(Beginning of Data shown)

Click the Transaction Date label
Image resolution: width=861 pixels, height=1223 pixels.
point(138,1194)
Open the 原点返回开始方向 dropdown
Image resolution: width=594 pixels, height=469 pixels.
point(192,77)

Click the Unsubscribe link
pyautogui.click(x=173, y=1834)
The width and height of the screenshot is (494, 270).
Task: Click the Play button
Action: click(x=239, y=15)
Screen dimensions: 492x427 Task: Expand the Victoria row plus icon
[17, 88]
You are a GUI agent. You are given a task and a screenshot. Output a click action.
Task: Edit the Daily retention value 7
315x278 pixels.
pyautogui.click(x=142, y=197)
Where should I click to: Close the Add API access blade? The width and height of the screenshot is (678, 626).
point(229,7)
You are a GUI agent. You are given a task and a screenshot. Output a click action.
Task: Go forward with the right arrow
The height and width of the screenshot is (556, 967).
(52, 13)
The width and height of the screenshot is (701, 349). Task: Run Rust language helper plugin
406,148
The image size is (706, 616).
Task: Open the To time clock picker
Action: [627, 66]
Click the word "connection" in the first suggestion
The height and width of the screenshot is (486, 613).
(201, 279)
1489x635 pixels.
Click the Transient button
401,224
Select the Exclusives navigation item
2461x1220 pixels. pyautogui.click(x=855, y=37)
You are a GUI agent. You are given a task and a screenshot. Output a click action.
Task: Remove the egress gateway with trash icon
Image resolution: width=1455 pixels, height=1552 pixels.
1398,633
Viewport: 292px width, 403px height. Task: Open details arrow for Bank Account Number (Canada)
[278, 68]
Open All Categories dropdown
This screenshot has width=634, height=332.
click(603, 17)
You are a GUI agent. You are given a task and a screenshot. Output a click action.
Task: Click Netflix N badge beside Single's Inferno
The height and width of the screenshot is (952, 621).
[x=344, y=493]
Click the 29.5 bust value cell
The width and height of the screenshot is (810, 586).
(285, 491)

(End of Data shown)

→ **What this task involves**
Report every line in the listing that holds the word "with".

→ **Response below**
Task: Go forward with the right arrow
Task: Remove the egress gateway with trash icon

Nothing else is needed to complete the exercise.